To do => From the first line to the last, retype the records exactly and skip the pictures.

Dataset content =>

────────────────

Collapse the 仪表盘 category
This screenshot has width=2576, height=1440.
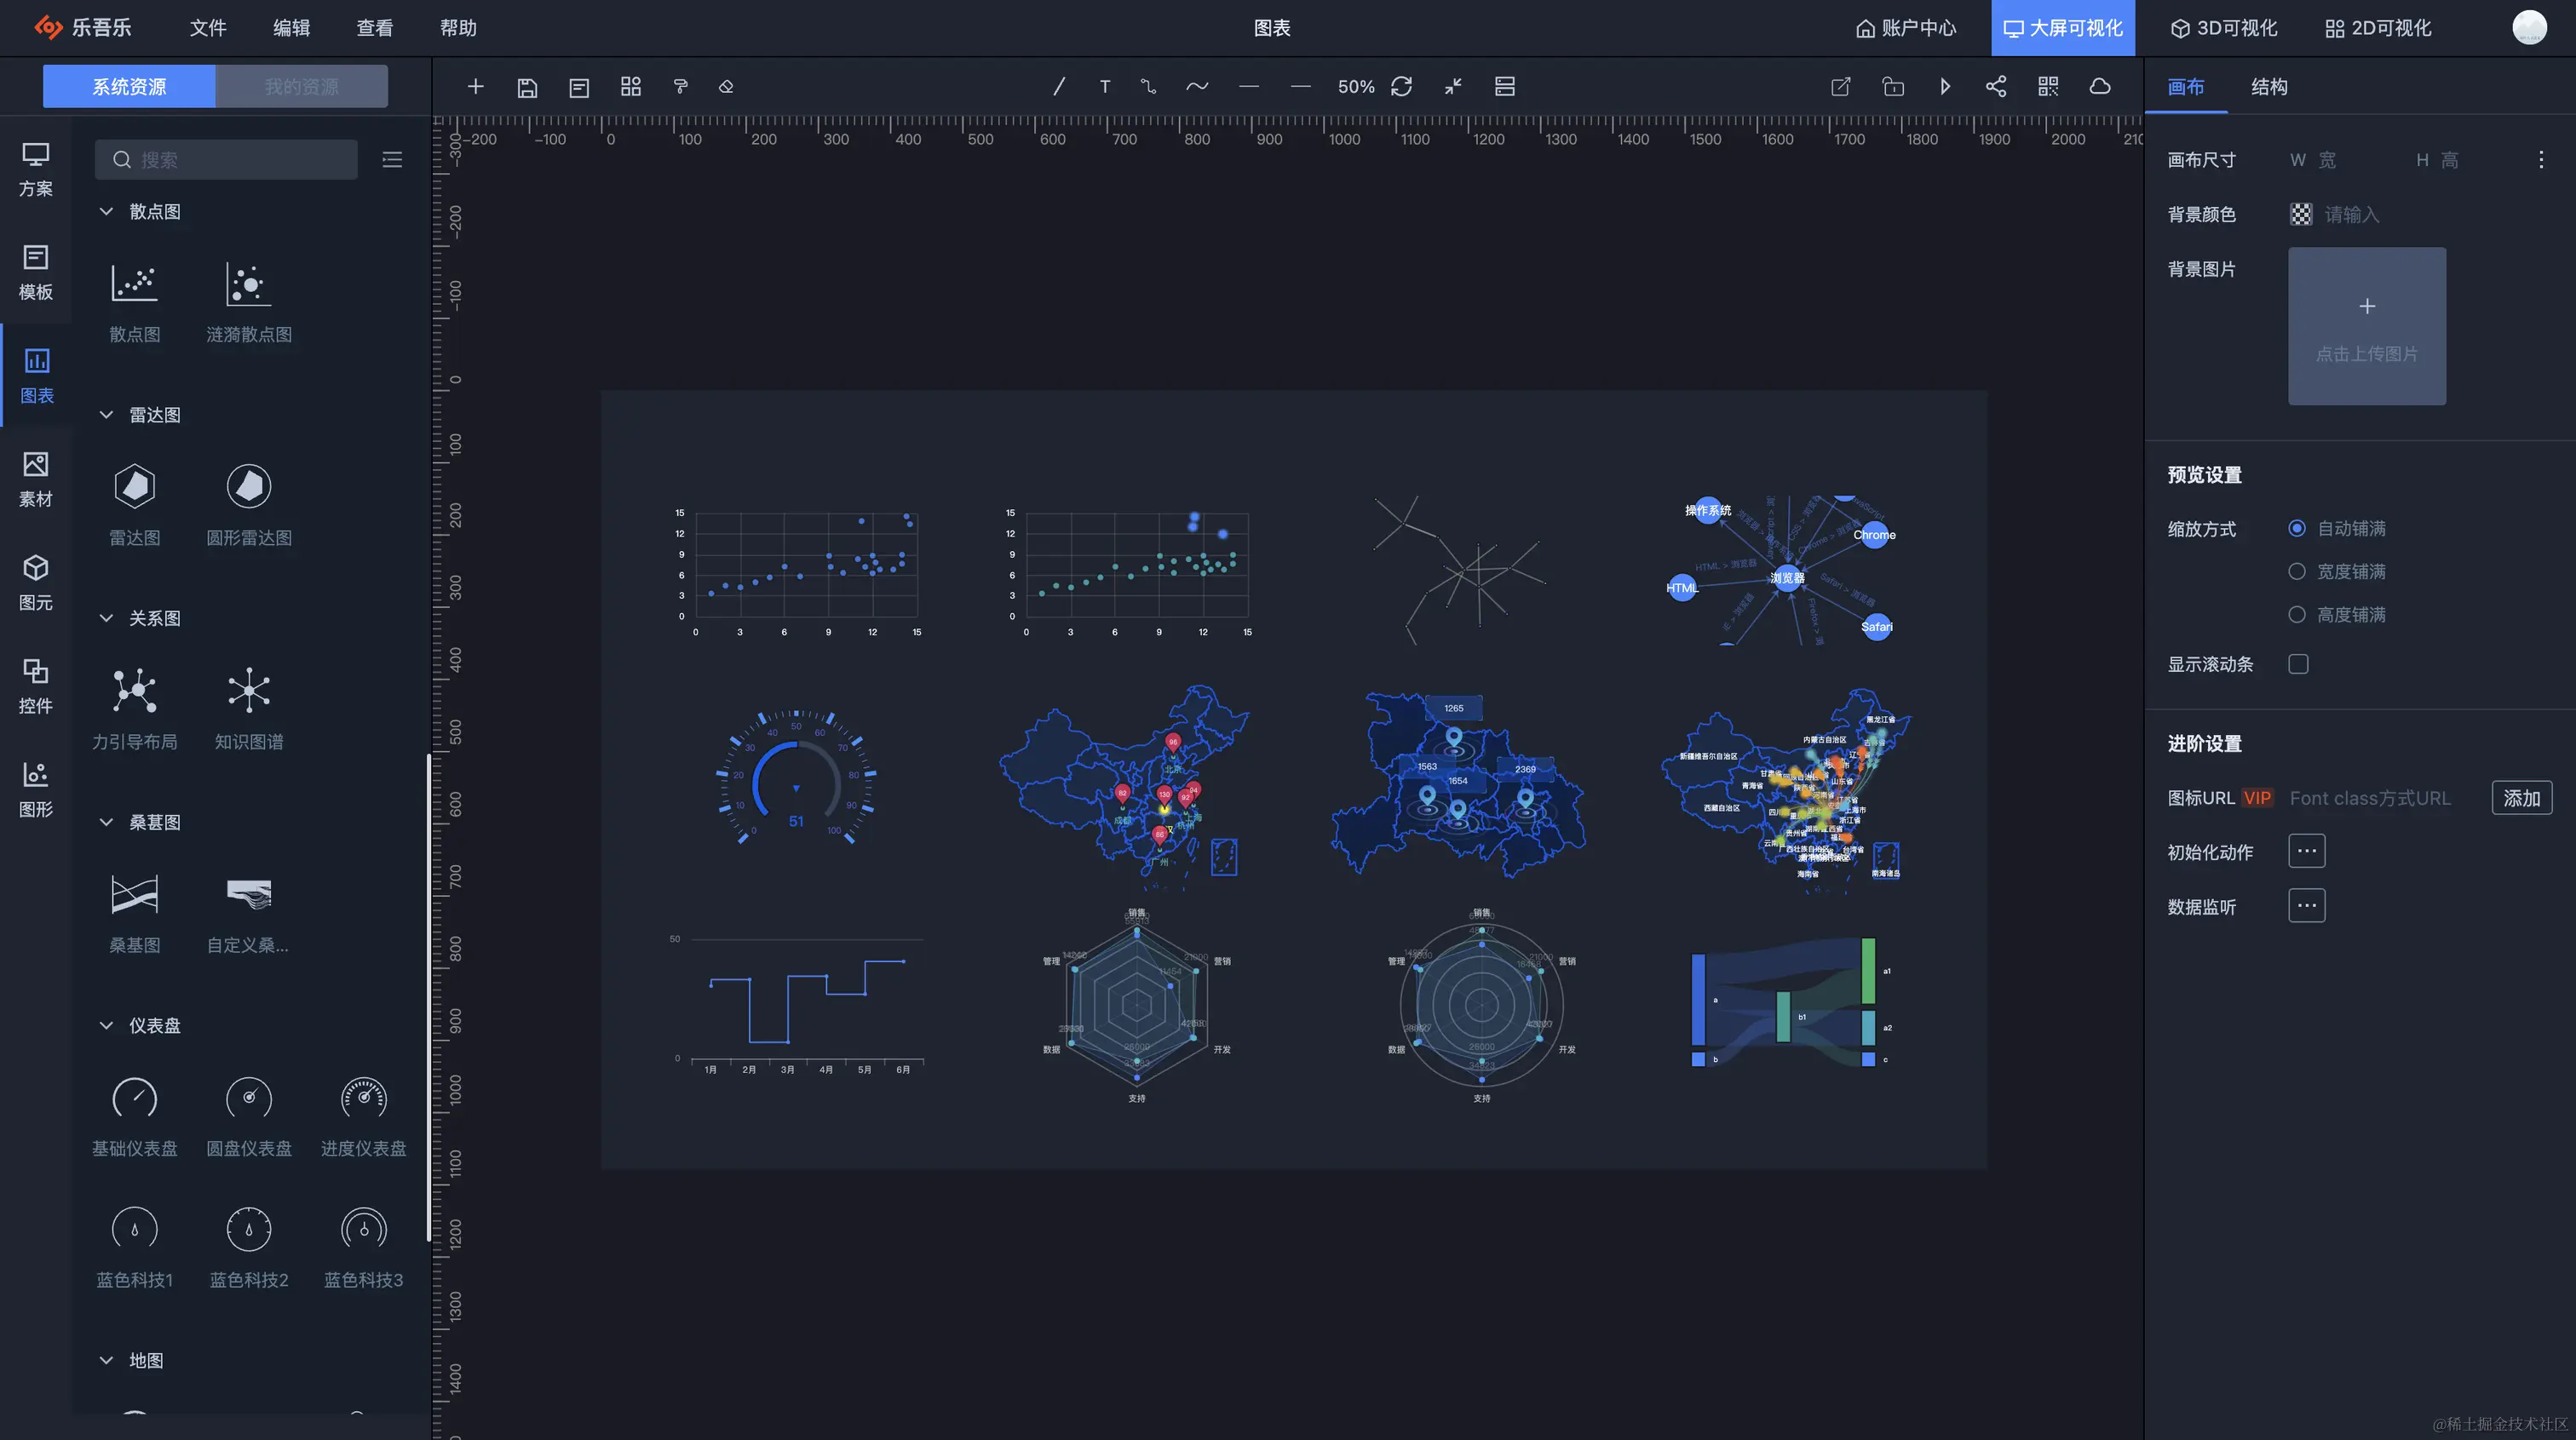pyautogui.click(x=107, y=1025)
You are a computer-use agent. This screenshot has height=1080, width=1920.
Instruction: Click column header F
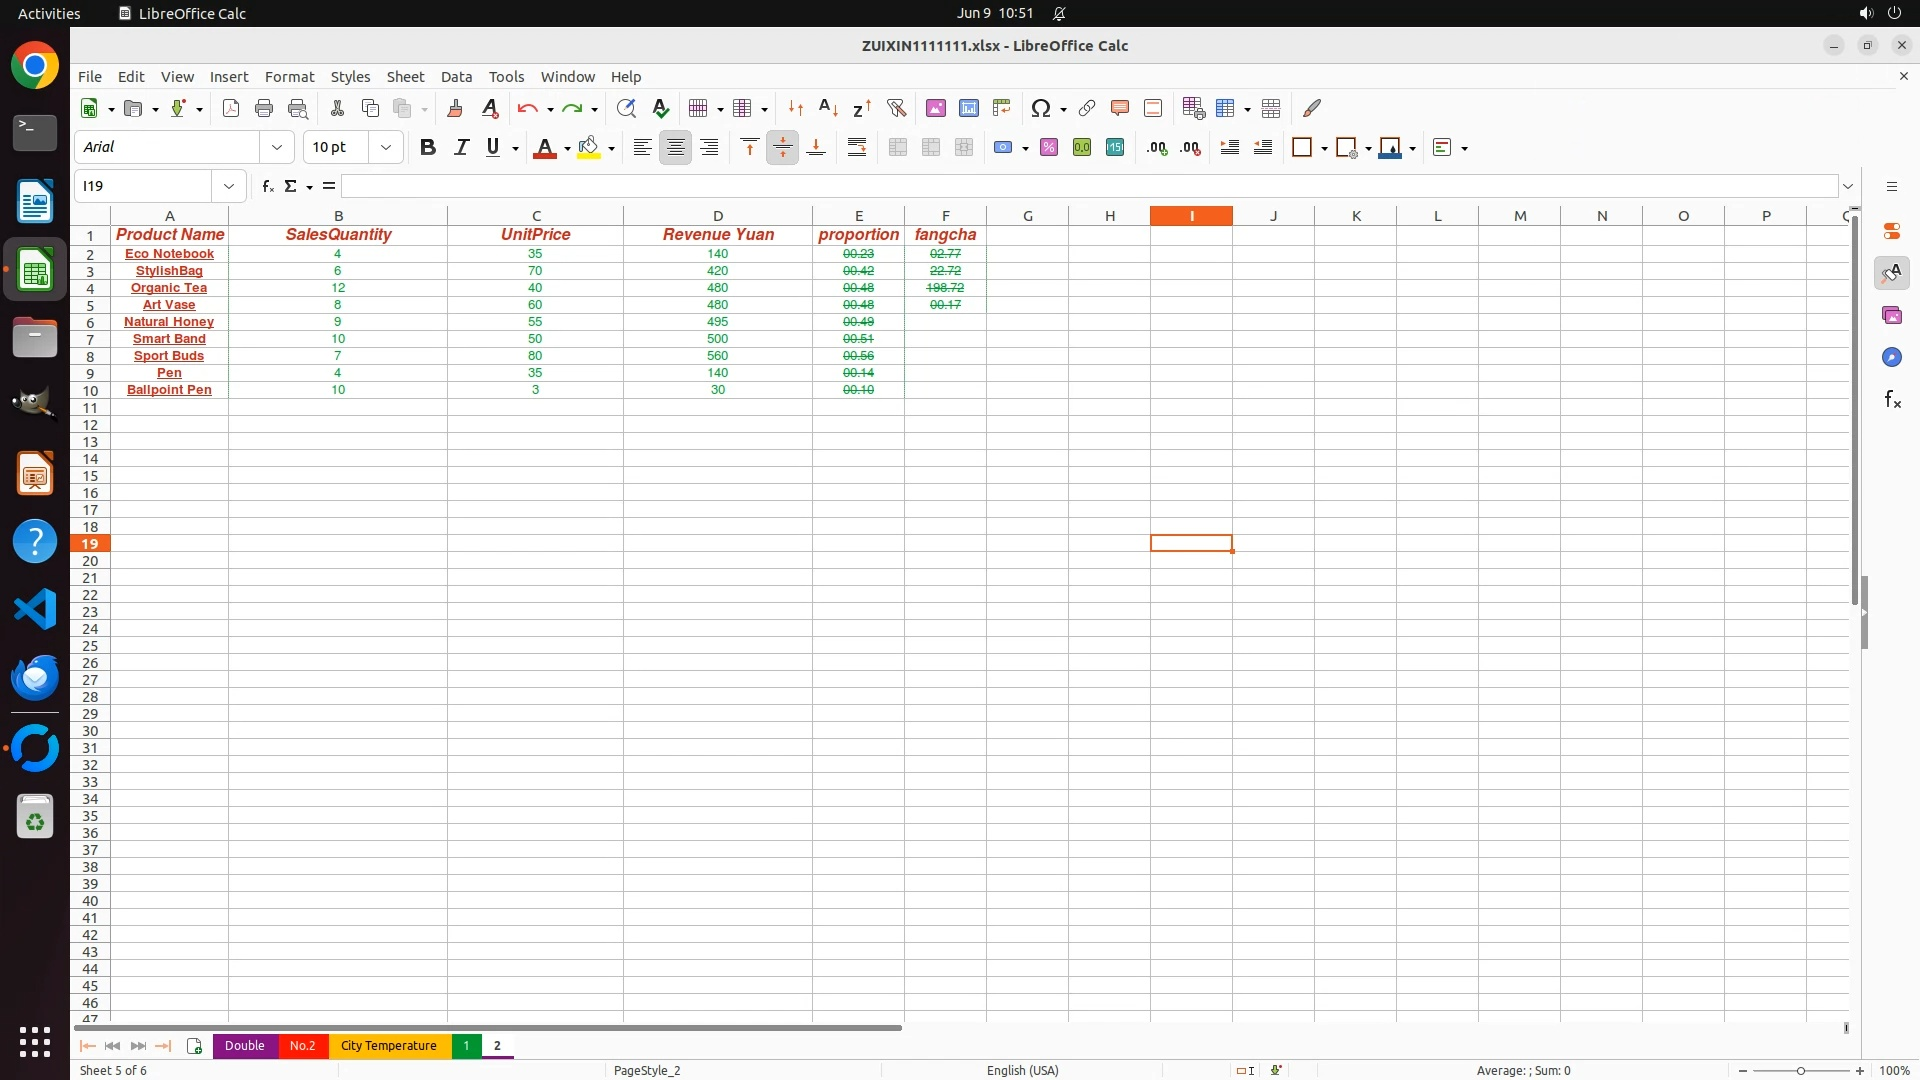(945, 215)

────────────────

Solution to the problem =>
Collapse the 仪表盘 category
This screenshot has width=2576, height=1440.
pyautogui.click(x=107, y=1025)
You are a computer-use agent. This screenshot has height=1080, width=1920.
Instruction: Click column header F
(945, 215)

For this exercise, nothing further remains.